• [What the task requires]
Rewrite the listing below with every "How do I perform" swapped for "How can I do", leaving everything else the same.

• [Records provided]
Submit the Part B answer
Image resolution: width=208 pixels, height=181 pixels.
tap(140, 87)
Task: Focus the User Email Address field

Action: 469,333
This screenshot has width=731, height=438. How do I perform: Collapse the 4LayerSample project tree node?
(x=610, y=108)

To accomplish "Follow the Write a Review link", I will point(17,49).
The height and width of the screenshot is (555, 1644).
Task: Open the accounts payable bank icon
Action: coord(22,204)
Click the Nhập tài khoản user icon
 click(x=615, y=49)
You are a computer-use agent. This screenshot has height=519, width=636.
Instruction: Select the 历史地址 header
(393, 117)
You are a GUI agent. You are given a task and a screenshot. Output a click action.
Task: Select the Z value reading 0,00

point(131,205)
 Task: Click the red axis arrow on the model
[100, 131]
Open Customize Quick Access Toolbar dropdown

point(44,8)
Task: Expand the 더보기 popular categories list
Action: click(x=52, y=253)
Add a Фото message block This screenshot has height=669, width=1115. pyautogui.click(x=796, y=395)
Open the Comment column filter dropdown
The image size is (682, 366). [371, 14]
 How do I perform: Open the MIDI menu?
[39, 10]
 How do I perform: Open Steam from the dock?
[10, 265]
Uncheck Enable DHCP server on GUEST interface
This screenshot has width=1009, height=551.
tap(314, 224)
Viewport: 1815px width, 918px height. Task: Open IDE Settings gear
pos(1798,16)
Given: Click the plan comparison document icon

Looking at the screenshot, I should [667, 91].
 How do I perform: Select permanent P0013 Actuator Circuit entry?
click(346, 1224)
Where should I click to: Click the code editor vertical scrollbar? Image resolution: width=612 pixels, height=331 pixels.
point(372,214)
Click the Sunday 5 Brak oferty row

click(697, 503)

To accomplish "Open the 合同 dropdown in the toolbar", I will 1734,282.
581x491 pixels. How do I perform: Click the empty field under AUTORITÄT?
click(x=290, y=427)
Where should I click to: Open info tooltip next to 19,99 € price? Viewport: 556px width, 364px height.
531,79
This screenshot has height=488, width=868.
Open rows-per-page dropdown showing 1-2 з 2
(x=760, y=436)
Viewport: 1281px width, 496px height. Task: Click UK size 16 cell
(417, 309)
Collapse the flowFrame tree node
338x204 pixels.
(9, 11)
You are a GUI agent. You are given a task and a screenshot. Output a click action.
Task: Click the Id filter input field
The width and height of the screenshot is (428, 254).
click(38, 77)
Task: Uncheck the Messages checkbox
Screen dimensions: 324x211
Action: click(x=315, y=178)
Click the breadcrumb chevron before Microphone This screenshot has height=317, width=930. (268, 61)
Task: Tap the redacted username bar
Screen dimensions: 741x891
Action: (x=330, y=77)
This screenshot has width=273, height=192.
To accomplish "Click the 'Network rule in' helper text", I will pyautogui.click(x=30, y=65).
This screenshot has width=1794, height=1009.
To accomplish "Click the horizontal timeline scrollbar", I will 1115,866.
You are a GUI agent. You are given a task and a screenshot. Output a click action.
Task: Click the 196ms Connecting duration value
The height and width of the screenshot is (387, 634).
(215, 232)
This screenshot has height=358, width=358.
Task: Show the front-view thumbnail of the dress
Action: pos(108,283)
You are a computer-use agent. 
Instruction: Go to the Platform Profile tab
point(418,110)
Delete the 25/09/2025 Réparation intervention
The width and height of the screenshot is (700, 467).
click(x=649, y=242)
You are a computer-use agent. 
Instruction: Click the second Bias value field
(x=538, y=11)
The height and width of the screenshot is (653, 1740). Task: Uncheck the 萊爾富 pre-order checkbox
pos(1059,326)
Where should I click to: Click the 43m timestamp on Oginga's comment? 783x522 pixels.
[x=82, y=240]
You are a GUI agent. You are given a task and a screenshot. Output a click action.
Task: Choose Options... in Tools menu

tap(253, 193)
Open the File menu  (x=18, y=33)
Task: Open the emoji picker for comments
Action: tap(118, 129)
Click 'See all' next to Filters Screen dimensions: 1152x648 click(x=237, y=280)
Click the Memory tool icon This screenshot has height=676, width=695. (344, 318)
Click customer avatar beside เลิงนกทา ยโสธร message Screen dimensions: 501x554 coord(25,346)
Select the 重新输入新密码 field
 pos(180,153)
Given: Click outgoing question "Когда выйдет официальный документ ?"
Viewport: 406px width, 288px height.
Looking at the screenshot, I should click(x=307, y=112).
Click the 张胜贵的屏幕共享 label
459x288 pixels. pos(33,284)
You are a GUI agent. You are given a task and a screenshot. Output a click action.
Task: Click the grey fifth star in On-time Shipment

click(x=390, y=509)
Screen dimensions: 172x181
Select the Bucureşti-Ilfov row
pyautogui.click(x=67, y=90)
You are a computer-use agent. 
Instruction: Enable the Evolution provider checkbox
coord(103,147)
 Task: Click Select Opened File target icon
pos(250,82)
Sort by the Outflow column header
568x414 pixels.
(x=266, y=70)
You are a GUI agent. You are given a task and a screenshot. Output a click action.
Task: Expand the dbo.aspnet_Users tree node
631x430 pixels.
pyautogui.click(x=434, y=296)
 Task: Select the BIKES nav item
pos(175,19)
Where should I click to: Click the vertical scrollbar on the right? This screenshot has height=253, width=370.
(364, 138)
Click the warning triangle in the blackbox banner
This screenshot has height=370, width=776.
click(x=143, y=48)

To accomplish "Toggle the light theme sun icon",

• [Correct answer]
Submit the Part B answer
Image resolution: width=208 pixels, height=181 pixels.
tap(140, 87)
Task: Focus the User Email Address field

Action: 469,333
This screenshot has width=731, height=438. How can I do: Collapse the 4LayerSample project tree node?
(x=610, y=108)

To accomplish "Follow the Write a Review link", I will point(17,49).
The height and width of the screenshot is (555, 1644).
Task: Open the accounts payable bank icon
Action: coord(22,204)
Click the Nhập tài khoản user icon
 click(x=615, y=49)
You are a computer-use agent. This screenshot has height=519, width=636.
Instruction: Select the 历史地址 header
(393, 117)
You are a GUI agent. You are given a task and a screenshot. Output a click action.
Task: Select the Z value reading 0,00

point(131,205)
 Task: Click the red axis arrow on the model
[100, 131]
Open Customize Quick Access Toolbar dropdown

point(44,8)
Task: Expand the 더보기 popular categories list
Action: click(x=52, y=253)
Add a Фото message block This screenshot has height=669, width=1115. pyautogui.click(x=796, y=395)
Open the Comment column filter dropdown
The image size is (682, 366). [371, 14]
 How can I do: Open the MIDI menu?
[39, 10]
 How can I do: Open Steam from the dock?
[10, 265]
Uncheck Enable DHCP server on GUEST interface
This screenshot has width=1009, height=551.
tap(314, 224)
Viewport: 1815px width, 918px height. Task: Open IDE Settings gear
pos(1798,16)
Given: Click the plan comparison document icon

Looking at the screenshot, I should [667, 91].
 How can I do: Select permanent P0013 Actuator Circuit entry?
click(346, 1224)
Where should I click to: Click the code editor vertical scrollbar? Image resolution: width=612 pixels, height=331 pixels.
point(372,214)
Click the Sunday 5 Brak oferty row

click(697, 503)

To accomplish "Open the 合同 dropdown in the toolbar", I will 1734,282.
581x491 pixels. How can I do: Click the empty field under AUTORITÄT?
click(x=290, y=427)
Where should I click to: Open info tooltip next to 19,99 € price? Viewport: 556px width, 364px height.
531,79
This screenshot has height=488, width=868.
Open rows-per-page dropdown showing 1-2 з 2
(x=760, y=436)
Viewport: 1281px width, 496px height. Task: Click UK size 16 cell
(417, 309)
Collapse the flowFrame tree node
338x204 pixels.
(9, 11)
You are a GUI agent. You are given a task and a screenshot. Output a click action.
Task: Click the Id filter input field
The width and height of the screenshot is (428, 254).
click(38, 77)
Task: Uncheck the Messages checkbox
Screen dimensions: 324x211
Action: click(x=315, y=178)
Click the breadcrumb chevron before Microphone This screenshot has height=317, width=930. (268, 61)
Task: Tap the redacted username bar
Screen dimensions: 741x891
Action: (x=330, y=77)
This screenshot has width=273, height=192.
To accomplish "Click the 'Network rule in' helper text", I will pyautogui.click(x=30, y=65).
This screenshot has width=1794, height=1009.
To accomplish "Click the horizontal timeline scrollbar", I will 1115,866.
You are a GUI agent. You are given a task and a screenshot. Output a click action.
Task: Click the 196ms Connecting duration value
The height and width of the screenshot is (387, 634).
(215, 232)
This screenshot has height=358, width=358.
Task: Show the front-view thumbnail of the dress
Action: pos(108,283)
You are a computer-use agent. 
Instruction: Go to the Platform Profile tab
point(418,110)
Delete the 25/09/2025 Réparation intervention
The width and height of the screenshot is (700, 467).
click(x=649, y=242)
You are a computer-use agent. 
Instruction: Click the second Bias value field
(x=538, y=11)
The height and width of the screenshot is (653, 1740). Task: Uncheck the 萊爾富 pre-order checkbox
pos(1059,326)
Where should I click to: Click the 43m timestamp on Oginga's comment? 783x522 pixels.
[x=82, y=240]
You are a GUI agent. You are given a task and a screenshot. Output a click action.
Task: Choose Options... in Tools menu

tap(253, 193)
Open the File menu  (x=18, y=33)
Task: Open the emoji picker for comments
Action: tap(118, 129)
Click 'See all' next to Filters Screen dimensions: 1152x648 click(x=237, y=280)
Click the Memory tool icon This screenshot has height=676, width=695. (344, 318)
Click customer avatar beside เลิงนกทา ยโสธร message Screen dimensions: 501x554 coord(25,346)
Select the 重新输入新密码 field
 pos(180,153)
Given: Click outgoing question "Когда выйдет официальный документ ?"
Viewport: 406px width, 288px height.
Looking at the screenshot, I should click(x=307, y=112).
Click the 张胜贵的屏幕共享 label
459x288 pixels. pos(33,284)
You are a GUI agent. You are given a task and a screenshot. Output a click action.
Task: Click the grey fifth star in On-time Shipment

click(x=390, y=509)
Screen dimensions: 172x181
Select the Bucureşti-Ilfov row
pyautogui.click(x=67, y=90)
You are a computer-use agent. 
Instruction: Enable the Evolution provider checkbox
coord(103,147)
 Task: Click Select Opened File target icon
pos(250,82)
Sort by the Outflow column header
568x414 pixels.
(x=266, y=70)
You are a GUI agent. You are given a task and a screenshot. Output a click action.
Task: Expand the dbo.aspnet_Users tree node
631x430 pixels.
pyautogui.click(x=434, y=296)
 Task: Select the BIKES nav item
pos(175,19)
Where should I click to: Click the vertical scrollbar on the right? This screenshot has height=253, width=370.
(364, 138)
Click the warning triangle in the blackbox banner
This screenshot has height=370, width=776.
click(x=143, y=48)

To accomplish "Toggle the light theme sun icon",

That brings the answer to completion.